An opportunity to think ahead
One of the most basic challenges we’ve all faced as teachers during remote learning is ensuring that students arrive on time virtually, with the materials they need for class. Coming up with ways to make hands-on student thinking and learning visible remotely was a challenge for me, and if they don’t have what they need at the beginning of class, it becomes that much more difficult.
So that became an opportunity to think ahead and tell them, for example, “Hey everyone, you’re going to need a ruler and a clothes hanger tomorrow because we’re going to talk about triangles. Try to find some triangles in your world tonight!”
I have to be a little more conscientious about getting information to them earlier, but it also gives them more time to explore the concepts we’re talking about in their own environment before we dig in.
An opportunity to see what sticks
When we first moved to remote instruction in the spring, we weren’t sure exactly what it would look like. It was a pure trial by fire. We just tried everything we had, looked to see what was working, and dug into the data over the summer to let it drive our instruction.
We were already using GO Math for our core curriculum and ST Math as a supplement. ST Math presents mathematical concepts as puzzles that ask students to move a penguin, JiJi, from one side of the screen to the other. It’s a great way to present math to different kinds of learners: It provides scaffolding and enrichment for students who need a little extra support and challenges for those who are ready to zoom ahead. The ST Math team also worked with us early on in the pandemic to dive deeper into the data the program tracks so we could better use the tools we already had.
New opportunities for collaborative learning
We use Zoom as our videoconferencing platform, and breakout rooms are great for small-group work. But videoconferencing is awkward, and it can be difficult to get the ball rolling. One way we get around this is by using ST Math’s puzzles to get students talking about math with each other — offering suggestions for getting JiJi across the screen and explaining why different approaches might work.
That initial awkwardness has also encouraged me to be more diligent about digging into student data before small-group work to make sure I’m teaming them in ways that they’ll be able to support and encourage each other. If we’re learning about multiplication, but a few students are still working in addition, I need to take that into account to create a safe and positive environment for everyone.
An opportunity to build a culture of empathy
Maybe the greatest opportunity I’ve had over the past year is that of building a culture of empathy. Whether it’s considering their material challenges and opportunities as they learn at home, digging in to find out where they stand and what resources they’re connecting with, or working to create supportive groups for learning discussions, the opportunities I’ve seen in the last year have all led to better means of supporting students as individuals.

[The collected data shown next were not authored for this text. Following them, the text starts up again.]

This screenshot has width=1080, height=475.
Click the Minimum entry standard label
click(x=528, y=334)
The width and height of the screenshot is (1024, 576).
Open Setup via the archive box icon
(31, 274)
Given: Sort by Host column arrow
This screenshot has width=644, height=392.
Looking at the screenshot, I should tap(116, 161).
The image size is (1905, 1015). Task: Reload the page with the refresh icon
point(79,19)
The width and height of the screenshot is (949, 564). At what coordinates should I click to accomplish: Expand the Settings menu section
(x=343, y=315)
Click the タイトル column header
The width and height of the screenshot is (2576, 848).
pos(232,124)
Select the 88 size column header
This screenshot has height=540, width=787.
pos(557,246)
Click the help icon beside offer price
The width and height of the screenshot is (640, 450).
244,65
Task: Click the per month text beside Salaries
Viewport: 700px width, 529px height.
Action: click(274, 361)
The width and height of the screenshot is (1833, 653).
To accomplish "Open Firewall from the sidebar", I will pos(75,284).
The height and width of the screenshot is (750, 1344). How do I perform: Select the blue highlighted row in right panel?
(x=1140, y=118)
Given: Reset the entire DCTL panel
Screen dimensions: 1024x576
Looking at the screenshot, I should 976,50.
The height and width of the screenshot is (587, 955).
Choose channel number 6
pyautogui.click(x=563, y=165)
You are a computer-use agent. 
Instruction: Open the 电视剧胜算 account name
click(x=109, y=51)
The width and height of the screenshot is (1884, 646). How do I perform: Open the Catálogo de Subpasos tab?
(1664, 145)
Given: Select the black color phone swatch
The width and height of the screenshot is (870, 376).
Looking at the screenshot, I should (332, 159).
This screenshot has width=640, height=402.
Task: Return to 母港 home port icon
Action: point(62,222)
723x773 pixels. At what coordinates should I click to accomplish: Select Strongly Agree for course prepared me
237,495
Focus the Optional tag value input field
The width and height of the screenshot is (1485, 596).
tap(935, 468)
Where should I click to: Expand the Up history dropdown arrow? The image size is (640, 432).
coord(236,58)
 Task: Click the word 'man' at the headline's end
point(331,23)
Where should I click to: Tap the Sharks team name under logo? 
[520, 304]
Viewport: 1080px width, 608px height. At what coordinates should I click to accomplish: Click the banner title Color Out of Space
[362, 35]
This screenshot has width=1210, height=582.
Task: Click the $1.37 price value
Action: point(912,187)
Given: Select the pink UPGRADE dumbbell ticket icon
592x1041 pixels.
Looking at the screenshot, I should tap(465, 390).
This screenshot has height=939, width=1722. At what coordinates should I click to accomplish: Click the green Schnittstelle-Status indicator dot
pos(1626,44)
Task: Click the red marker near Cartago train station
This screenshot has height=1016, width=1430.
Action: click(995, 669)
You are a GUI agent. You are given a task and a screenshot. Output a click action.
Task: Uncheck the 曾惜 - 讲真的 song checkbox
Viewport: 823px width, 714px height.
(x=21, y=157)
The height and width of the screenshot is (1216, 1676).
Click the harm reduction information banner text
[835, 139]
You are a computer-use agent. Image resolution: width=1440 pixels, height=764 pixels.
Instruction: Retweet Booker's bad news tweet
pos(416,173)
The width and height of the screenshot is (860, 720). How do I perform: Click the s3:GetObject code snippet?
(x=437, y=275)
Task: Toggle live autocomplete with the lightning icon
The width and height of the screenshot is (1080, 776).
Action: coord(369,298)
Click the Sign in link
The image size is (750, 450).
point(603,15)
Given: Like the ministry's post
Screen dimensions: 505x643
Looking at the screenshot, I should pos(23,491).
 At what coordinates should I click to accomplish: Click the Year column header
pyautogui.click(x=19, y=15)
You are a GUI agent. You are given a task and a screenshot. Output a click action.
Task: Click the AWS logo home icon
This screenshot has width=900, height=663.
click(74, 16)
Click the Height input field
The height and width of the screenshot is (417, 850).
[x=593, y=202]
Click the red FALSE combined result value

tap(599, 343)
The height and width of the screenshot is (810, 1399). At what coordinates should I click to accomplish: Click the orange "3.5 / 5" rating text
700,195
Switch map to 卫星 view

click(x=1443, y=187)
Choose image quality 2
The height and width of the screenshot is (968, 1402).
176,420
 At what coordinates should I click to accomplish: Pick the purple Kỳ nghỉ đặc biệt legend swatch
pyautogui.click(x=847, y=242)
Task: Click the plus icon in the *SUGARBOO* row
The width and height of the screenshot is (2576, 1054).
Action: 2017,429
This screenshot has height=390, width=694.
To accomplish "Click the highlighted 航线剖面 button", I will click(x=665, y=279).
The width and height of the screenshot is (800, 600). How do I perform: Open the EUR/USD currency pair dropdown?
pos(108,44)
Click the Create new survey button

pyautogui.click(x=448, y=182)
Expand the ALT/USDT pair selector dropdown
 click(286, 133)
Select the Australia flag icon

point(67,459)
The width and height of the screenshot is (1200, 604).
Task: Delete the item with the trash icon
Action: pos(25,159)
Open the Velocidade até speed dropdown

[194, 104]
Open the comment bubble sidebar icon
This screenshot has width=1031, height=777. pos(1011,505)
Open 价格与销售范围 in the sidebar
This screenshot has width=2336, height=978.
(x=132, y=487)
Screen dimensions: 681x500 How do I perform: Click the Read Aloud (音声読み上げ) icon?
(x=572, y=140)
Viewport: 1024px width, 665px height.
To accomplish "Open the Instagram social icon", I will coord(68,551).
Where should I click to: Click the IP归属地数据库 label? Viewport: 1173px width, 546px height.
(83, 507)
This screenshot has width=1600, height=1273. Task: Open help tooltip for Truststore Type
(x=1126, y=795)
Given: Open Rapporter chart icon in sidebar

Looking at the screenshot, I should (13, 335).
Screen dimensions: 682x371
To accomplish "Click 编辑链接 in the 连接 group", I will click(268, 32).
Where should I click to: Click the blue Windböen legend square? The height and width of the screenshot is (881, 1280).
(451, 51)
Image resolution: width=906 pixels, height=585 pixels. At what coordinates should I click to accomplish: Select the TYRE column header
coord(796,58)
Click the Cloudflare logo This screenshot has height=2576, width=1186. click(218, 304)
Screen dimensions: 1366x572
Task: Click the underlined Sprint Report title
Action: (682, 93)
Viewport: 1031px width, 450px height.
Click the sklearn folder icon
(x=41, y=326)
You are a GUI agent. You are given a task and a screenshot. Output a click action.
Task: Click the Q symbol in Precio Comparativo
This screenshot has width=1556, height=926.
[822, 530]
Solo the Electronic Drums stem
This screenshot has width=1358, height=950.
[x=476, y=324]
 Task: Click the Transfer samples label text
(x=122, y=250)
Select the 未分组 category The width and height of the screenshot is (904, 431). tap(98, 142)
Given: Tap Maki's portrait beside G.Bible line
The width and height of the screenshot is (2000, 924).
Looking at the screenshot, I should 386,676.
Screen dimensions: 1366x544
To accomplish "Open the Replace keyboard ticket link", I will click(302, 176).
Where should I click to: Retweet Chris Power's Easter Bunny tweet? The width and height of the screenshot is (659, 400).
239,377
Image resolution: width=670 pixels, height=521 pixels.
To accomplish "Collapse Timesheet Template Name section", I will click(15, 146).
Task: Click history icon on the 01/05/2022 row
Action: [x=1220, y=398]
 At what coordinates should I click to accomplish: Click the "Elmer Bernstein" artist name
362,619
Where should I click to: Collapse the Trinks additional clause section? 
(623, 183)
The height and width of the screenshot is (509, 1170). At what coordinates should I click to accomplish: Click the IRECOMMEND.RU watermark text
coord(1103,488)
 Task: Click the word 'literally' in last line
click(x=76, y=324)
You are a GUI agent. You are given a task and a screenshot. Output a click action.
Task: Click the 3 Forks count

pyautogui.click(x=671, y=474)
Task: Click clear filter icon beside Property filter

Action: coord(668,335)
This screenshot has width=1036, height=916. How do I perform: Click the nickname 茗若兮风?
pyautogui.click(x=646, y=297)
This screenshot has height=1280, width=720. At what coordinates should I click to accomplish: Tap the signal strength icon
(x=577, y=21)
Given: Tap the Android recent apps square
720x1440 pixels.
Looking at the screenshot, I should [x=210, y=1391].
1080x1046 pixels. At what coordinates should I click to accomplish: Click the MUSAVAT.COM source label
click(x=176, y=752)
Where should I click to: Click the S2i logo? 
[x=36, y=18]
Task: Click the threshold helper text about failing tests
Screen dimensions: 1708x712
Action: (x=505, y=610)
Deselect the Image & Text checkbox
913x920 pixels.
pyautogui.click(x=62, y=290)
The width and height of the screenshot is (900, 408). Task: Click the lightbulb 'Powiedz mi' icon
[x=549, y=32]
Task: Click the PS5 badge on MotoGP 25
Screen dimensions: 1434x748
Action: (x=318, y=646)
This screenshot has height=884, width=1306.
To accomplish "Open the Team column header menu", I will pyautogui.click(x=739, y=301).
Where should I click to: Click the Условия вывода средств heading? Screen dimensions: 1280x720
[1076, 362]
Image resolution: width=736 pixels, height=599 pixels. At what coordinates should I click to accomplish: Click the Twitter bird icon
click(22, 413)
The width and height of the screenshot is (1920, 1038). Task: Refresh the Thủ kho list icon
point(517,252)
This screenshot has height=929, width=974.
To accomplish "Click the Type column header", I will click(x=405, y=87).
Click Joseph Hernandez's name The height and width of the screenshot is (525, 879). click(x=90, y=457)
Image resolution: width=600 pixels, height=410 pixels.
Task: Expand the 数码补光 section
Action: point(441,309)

In this last year we’ve had so much opportunity to build trust with students in new ways. How often do teachers get to invite students into their homes? How often do we visit students’ homes? How often do parents listen in on classes? In a typical year the answer to all those questions is “never,” but it has been happening every day for most teachers and students during the pandemic.
I think I’m a better teacher because of the pandemic. Part of that is certainly because I’ve learned a number of best practices. I’m better at using technology and providing tools to support at-home learning, for example, but learning to better connect with students who may be more distant than I’d like is the real improvement.